→ TASK TO CARRY OUT: Reproduce the stretch of the records below from the line containing "Buy it now (389, 313)" through the line containing "NOTICIAS (147, 11)", swapping "Forum" for "Discussions" and leaving everything else unchanged.

→ RECORDS SUPPLIED:
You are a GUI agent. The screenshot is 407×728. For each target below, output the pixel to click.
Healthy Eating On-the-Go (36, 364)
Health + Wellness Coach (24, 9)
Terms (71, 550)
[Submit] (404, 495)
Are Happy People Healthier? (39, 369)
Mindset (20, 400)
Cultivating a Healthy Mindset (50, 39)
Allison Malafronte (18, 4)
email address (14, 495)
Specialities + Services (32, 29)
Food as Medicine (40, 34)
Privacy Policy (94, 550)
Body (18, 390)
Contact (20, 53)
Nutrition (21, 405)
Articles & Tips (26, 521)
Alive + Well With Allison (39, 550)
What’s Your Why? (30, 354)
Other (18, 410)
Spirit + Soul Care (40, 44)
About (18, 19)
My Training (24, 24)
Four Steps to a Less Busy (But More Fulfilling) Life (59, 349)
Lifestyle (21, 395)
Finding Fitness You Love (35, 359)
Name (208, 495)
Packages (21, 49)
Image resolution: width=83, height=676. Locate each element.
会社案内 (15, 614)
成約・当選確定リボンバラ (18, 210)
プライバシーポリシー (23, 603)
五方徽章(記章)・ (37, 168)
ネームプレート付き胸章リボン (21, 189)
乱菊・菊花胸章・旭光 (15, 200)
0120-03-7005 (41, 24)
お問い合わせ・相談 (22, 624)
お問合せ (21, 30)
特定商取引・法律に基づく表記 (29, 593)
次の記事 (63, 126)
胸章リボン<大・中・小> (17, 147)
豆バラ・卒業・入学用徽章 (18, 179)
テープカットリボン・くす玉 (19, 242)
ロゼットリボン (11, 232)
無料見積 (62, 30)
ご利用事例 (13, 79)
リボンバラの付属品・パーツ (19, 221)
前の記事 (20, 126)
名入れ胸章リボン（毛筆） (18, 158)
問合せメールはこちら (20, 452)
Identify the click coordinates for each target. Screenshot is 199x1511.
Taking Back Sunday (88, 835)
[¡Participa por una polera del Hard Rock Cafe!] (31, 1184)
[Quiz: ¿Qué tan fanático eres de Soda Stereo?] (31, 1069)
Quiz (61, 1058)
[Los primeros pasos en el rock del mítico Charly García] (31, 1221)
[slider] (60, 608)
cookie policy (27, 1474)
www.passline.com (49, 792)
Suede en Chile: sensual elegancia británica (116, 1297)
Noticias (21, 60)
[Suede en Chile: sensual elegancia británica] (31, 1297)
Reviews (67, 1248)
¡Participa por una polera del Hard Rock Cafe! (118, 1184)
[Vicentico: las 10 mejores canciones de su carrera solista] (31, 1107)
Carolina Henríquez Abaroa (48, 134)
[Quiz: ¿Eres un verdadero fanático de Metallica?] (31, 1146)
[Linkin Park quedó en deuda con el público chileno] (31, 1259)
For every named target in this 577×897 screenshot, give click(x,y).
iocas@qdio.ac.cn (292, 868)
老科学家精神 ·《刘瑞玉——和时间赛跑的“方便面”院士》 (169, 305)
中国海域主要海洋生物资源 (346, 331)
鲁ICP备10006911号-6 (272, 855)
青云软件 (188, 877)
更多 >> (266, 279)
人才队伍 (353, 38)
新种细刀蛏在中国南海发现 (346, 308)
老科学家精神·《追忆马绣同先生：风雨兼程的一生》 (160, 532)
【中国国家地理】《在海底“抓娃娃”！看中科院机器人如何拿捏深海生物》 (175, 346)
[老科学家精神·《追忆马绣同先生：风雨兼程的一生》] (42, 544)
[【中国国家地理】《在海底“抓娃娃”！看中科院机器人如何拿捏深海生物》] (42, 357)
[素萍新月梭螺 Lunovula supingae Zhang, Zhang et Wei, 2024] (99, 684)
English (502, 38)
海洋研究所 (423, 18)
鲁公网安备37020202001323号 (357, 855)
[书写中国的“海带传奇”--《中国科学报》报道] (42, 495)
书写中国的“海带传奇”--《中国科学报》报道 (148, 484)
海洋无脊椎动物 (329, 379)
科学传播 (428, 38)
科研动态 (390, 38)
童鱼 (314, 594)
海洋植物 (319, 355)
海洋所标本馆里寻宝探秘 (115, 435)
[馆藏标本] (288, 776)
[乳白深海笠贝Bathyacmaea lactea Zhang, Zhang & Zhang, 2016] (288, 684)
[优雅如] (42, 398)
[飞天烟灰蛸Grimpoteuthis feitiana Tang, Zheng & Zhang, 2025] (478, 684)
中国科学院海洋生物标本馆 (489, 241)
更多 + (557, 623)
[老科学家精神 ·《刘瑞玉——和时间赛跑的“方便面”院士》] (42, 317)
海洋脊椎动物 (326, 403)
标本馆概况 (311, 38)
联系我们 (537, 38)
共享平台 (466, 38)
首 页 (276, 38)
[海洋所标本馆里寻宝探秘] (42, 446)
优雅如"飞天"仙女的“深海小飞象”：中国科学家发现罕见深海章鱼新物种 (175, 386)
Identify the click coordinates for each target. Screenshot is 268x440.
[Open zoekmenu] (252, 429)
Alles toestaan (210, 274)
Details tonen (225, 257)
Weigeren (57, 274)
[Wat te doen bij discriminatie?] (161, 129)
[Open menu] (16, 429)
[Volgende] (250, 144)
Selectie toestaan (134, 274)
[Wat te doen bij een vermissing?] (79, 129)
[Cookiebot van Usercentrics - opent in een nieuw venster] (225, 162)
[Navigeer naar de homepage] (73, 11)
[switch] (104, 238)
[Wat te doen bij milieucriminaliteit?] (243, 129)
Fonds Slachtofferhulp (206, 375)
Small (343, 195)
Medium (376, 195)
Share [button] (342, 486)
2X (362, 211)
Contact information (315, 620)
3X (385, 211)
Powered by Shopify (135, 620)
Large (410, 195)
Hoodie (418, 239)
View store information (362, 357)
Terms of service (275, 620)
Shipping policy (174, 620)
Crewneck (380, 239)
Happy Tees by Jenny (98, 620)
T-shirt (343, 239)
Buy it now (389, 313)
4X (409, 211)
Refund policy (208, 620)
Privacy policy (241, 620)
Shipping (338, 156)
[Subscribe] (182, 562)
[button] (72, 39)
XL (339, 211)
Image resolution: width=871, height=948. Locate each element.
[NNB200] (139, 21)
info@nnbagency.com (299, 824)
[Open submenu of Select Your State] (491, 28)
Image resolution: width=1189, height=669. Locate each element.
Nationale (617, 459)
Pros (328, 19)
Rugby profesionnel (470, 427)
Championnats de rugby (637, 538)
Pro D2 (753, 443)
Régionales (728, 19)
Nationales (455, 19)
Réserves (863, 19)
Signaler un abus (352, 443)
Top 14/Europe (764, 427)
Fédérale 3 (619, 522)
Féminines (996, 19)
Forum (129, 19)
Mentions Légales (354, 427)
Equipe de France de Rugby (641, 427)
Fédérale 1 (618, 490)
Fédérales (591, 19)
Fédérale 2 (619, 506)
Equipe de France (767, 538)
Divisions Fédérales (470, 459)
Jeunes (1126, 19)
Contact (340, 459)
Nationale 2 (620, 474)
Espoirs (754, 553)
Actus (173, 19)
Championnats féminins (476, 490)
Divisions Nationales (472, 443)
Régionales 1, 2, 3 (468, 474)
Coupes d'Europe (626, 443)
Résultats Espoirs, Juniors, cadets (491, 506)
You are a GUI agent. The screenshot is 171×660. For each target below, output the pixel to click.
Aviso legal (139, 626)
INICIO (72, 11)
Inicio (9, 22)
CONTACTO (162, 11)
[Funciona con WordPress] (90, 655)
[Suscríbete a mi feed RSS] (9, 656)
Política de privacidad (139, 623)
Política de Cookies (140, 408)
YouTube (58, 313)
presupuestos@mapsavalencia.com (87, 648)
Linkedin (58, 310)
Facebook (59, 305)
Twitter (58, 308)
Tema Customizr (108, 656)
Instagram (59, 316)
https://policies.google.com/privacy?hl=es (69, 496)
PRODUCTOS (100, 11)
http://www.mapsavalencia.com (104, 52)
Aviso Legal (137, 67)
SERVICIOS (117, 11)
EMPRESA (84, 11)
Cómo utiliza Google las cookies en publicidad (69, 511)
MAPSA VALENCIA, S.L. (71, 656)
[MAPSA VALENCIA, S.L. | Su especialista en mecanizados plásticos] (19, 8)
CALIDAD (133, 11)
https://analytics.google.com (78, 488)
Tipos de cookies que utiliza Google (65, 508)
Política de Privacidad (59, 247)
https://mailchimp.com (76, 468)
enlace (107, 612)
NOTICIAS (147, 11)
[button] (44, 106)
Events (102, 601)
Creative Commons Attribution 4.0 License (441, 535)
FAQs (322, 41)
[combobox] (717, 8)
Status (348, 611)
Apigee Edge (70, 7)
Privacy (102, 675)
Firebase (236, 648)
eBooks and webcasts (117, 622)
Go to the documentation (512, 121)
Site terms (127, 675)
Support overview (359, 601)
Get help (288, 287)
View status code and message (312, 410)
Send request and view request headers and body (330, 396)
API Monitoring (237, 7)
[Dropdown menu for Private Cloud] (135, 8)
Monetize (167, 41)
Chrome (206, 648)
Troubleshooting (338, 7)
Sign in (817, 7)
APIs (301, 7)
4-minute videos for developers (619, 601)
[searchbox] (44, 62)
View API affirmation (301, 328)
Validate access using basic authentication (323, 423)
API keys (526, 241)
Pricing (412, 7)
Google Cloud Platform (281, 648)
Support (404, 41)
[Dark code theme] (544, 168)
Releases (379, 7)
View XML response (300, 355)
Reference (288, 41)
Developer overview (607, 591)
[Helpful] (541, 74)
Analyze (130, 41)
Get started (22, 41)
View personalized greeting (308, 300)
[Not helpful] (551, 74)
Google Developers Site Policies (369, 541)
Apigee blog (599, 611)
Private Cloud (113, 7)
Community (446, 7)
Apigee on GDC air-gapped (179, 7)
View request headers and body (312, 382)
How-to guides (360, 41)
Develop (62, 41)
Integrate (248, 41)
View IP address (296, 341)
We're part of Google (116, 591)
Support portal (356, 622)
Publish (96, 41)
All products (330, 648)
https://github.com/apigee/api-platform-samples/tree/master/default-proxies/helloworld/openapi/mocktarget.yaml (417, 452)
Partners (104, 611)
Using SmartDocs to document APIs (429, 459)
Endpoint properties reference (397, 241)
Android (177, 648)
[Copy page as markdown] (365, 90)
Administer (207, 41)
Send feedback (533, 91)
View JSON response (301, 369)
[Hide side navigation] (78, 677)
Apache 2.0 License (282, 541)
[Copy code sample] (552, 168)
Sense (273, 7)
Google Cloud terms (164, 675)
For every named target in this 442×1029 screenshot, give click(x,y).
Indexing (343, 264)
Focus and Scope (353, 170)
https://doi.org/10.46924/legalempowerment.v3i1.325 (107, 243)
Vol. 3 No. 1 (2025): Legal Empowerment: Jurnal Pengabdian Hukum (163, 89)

→ FINAL ANSWER:
Buy it now (389, 313)
4X (409, 211)
Refund policy (208, 620)
Privacy policy (241, 620)
Shipping (338, 156)
[Subscribe] (182, 562)
[button] (72, 39)
XL (339, 211)
Image resolution: width=871, height=948. Locate each element.
[NNB200] (139, 21)
info@nnbagency.com (299, 824)
[Open submenu of Select Your State] (491, 28)
Image resolution: width=1189, height=669. Locate each element.
Nationale (617, 459)
Pros (328, 19)
Rugby profesionnel (470, 427)
Championnats de rugby (637, 538)
Pro D2 (753, 443)
Régionales (728, 19)
Nationales (455, 19)
Réserves (863, 19)
Signaler un abus (352, 443)
Top 14/Europe (764, 427)
Fédérale 3 (619, 522)
Féminines (996, 19)
Discussions (129, 19)
Mentions Légales (354, 427)
Equipe de France de Rugby (641, 427)
Fédérale 1 (618, 490)
Fédérales (591, 19)
Fédérale 2 (619, 506)
Equipe de France (767, 538)
Divisions Fédérales (470, 459)
Jeunes (1126, 19)
Contact (340, 459)
Nationale 2 (620, 474)
Espoirs (754, 553)
Actus (173, 19)
Championnats féminins (476, 490)
Divisions Nationales (472, 443)
Régionales 1, 2, 3 (468, 474)
Coupes d'Europe (626, 443)
Résultats Espoirs, Juniors, cadets (491, 506)
You are a GUI agent. The screenshot is 171×660. For each target below, output the pixel to click.
Aviso legal (139, 626)
INICIO (72, 11)
Inicio (9, 22)
CONTACTO (162, 11)
[Funciona con WordPress] (90, 655)
[Suscríbete a mi feed RSS] (9, 656)
Política de privacidad (139, 623)
Política de Cookies (140, 408)
YouTube (58, 313)
presupuestos@mapsavalencia.com (87, 648)
Linkedin (58, 310)
Facebook (59, 305)
Twitter (58, 308)
Tema Customizr (108, 656)
Instagram (59, 316)
https://policies.google.com/privacy?hl=es (69, 496)
PRODUCTOS (100, 11)
http://www.mapsavalencia.com (104, 52)
Aviso Legal (137, 67)
SERVICIOS (117, 11)
EMPRESA (84, 11)
Cómo utiliza Google las cookies en publicidad (69, 511)
MAPSA VALENCIA, S.L. (71, 656)
[MAPSA VALENCIA, S.L. | Su especialista en mecanizados plásticos] (19, 8)
CALIDAD (133, 11)
https://analytics.google.com (78, 488)
Tipos de cookies que utiliza Google (65, 508)
Política de Privacidad (59, 247)
https://mailchimp.com (76, 468)
enlace (107, 612)
NOTICIAS (147, 11)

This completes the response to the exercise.